Milicianos republicanos posando con la momia de una monja procedentes de las tumbas profanadas en el Convento de la Concepción de Toledo.Fondo del Estudio Fotográfico Alfonso. Archivo General de la Administración. Ministerio de Cultura

La segunda y última parte del libro se adentra propiamente en el «terror rojo»; esto es, en la represión salvaje en la retaguardia. Aquí Núñez Roldán recupera los datos de la Causa General, que fue el proceso contra los criminales de guerra que se efectuó entre 1941 y 1949, y añade circunstancias nuevas gracias a un trabajo de campo propio y a la referencia de nuevas publicaciones de ámbito local. El autor recuerda que las víctimas en el territorio gubernamental estaban desarmadas, fueron asesinadas sin juicio o con mínimas garantías procesales tras vejaciones y torturas sin fin. Ninguna de las víctimas fue «ajusticiada» por haber cometido un delito, sino por ser «rico», «facha» o católico, aunque también hubo ajuste de cuentas personales, que es lo propio de cualquier conflicto civil. Además, indica Núñez Roldán, numerosos cadáveres fueron profanados, tirados en pozos, barrancos o minas, y dejados sin enterrar en campos y cunetas. Estas lamentables circunstancias tienen lugar en todos los conflictos bélicos. A partir de aquí, en la obra se recorren los asesinatos en las provincias andaluzas y se obvian deliberadamente otros casos, como el de Paracuellos o Mallorca, por considerarlos perfectamente documentados.
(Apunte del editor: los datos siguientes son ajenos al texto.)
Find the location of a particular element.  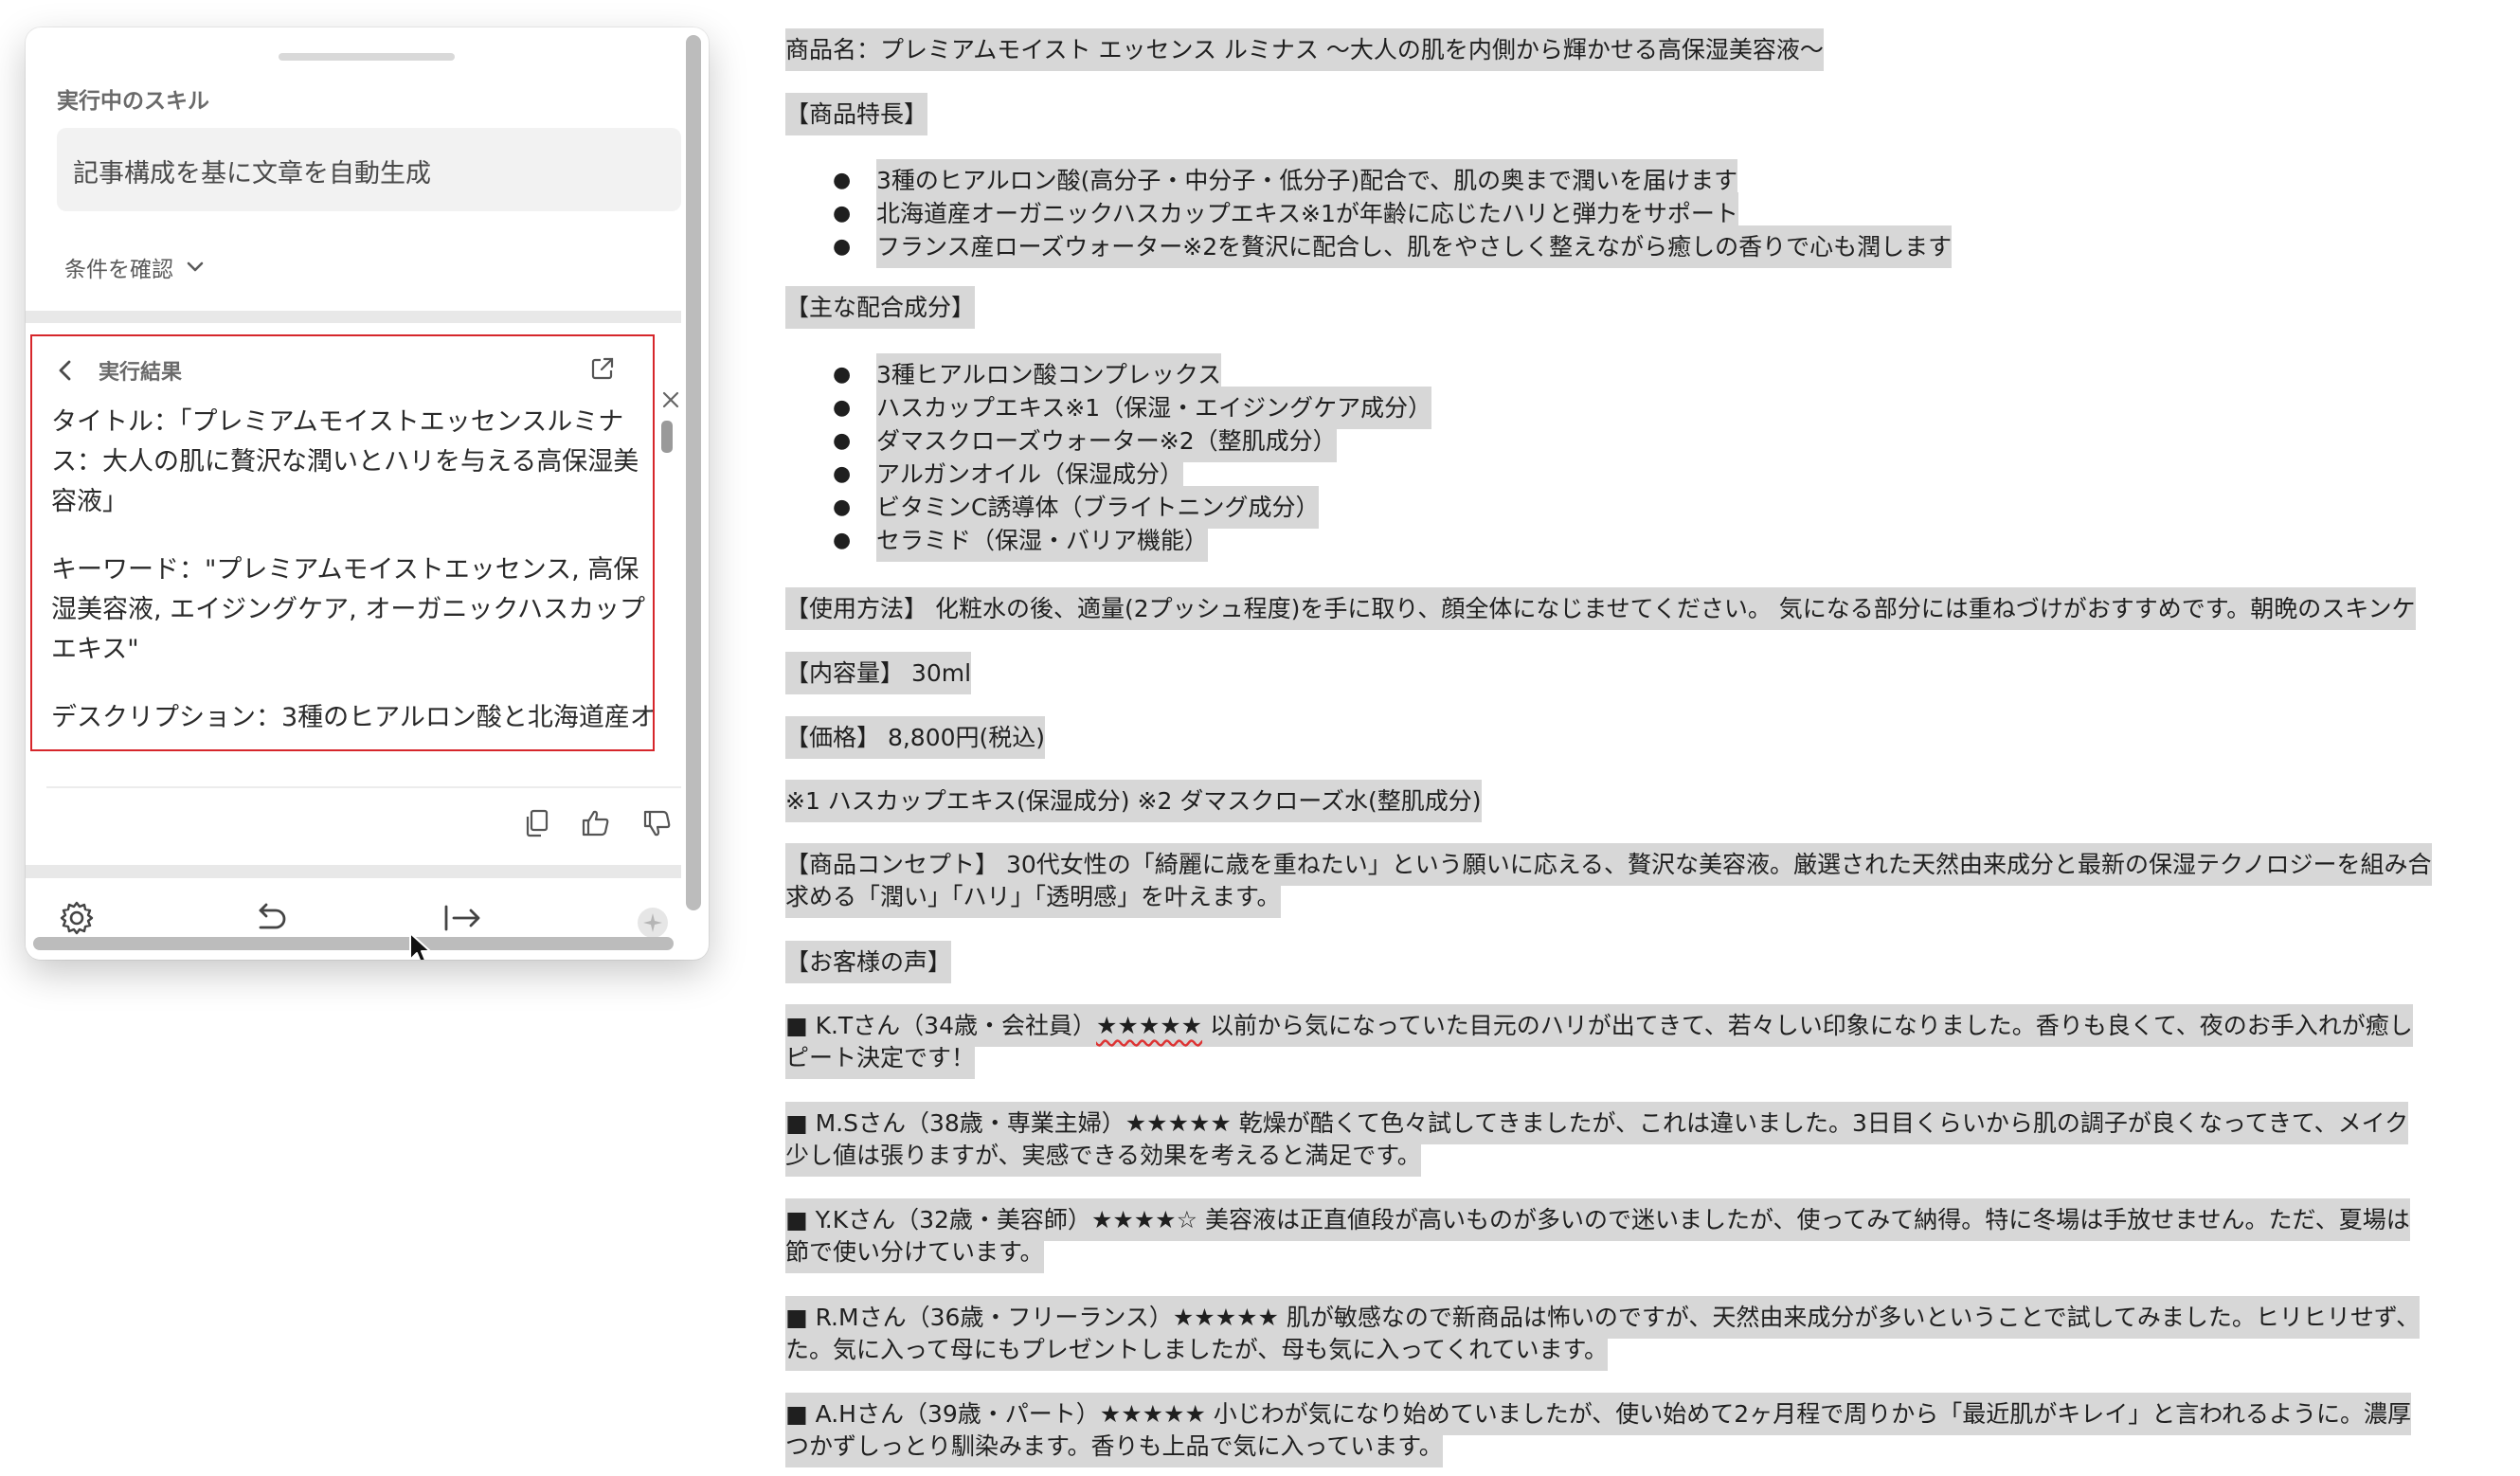

result-description: デスクリプション：3種のヒアルロン酸と北海道産オーガニックハスカップエキス is located at coordinates (353, 717).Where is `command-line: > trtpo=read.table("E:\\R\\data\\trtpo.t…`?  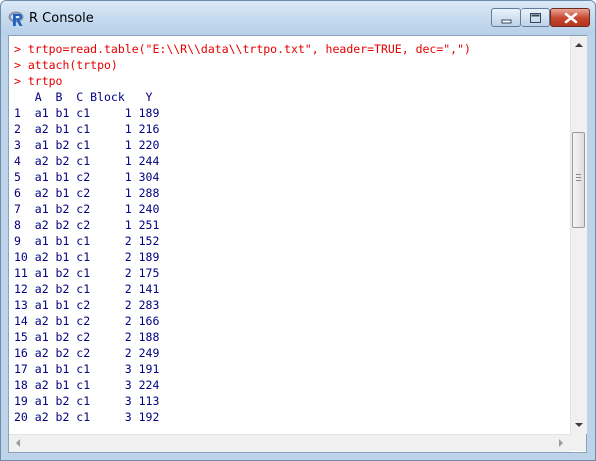
command-line: > trtpo=read.table("E:\\R\\data\\trtpo.t… is located at coordinates (242, 49).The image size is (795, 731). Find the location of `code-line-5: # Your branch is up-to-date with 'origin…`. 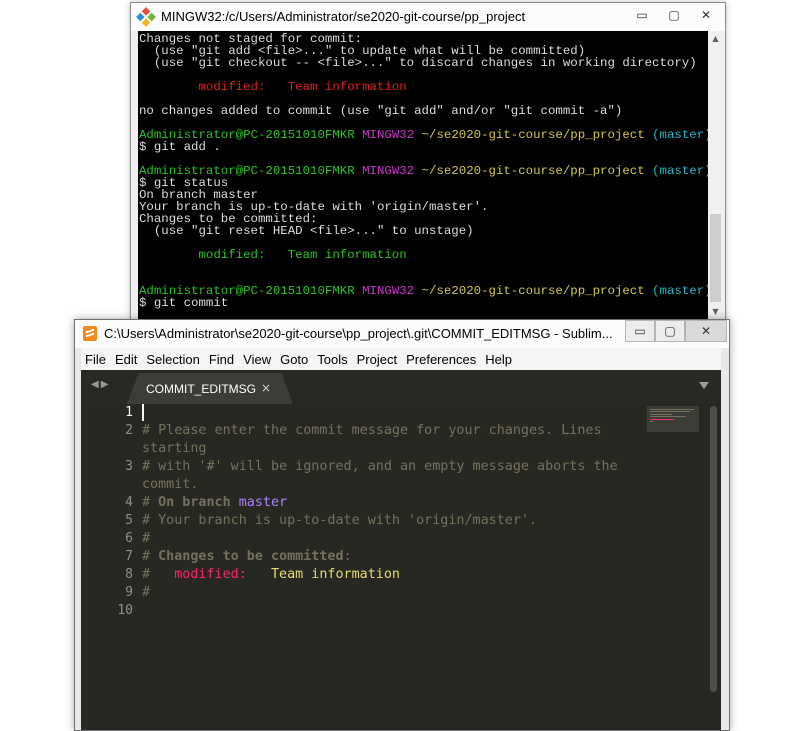

code-line-5: # Your branch is up-to-date with 'origin… is located at coordinates (387, 521).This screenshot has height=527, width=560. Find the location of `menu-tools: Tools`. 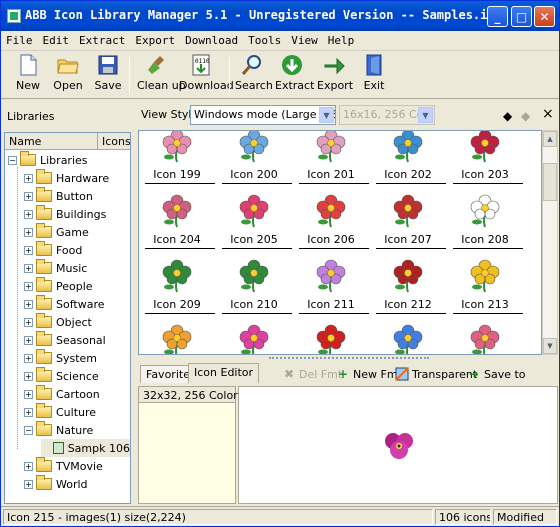

menu-tools: Tools is located at coordinates (264, 40).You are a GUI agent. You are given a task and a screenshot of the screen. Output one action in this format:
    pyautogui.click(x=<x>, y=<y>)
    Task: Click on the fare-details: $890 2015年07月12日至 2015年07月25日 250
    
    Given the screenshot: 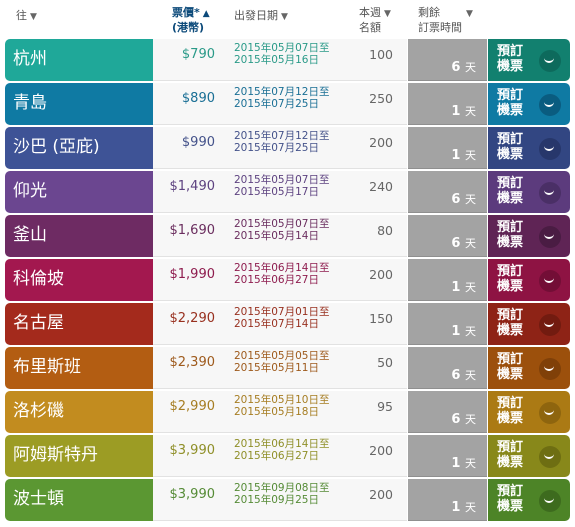 What is the action you would take?
    pyautogui.click(x=280, y=104)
Es muy interesante lo que cuenta Núñez Roldán acerca de los «trenes de la muerte» en Jaén, y que tanto recuerda a los episodios de la Solución Final en la Alemania nazi. En el traslado de presos no afectos a la República del Frente Popular, los trenes hacían paradas «técnicas» para fusilar. Por ejemplo, el 12 de agosto de 1936 salió de Jaén un tren con 245 presos y una escolta de 50 guardias civiles leales al gobierno. Cuando llegó a la estación Santa Catalina-Vallecas, el girector general de Seguridad, Manuel Muñoz Martínez, ordenó a la Guardia Civil que se retirase del convoy. Fue entonces cuando actuaron las milicias anarquistas y asesinaron a casi 200 de los cautivos, entre ellos, al obispo de Jaén, Manuel Basulto. Estas matanzas no hubieran ocurrido, dice Núñez Roldán, sin el consentimiento por omisión del Gobierno de la República, en una dejación de funciones que permitió días después el asalto a la cárcel Modelo de Madrid. Todo esto ocurrió y no merece caer en el olvido.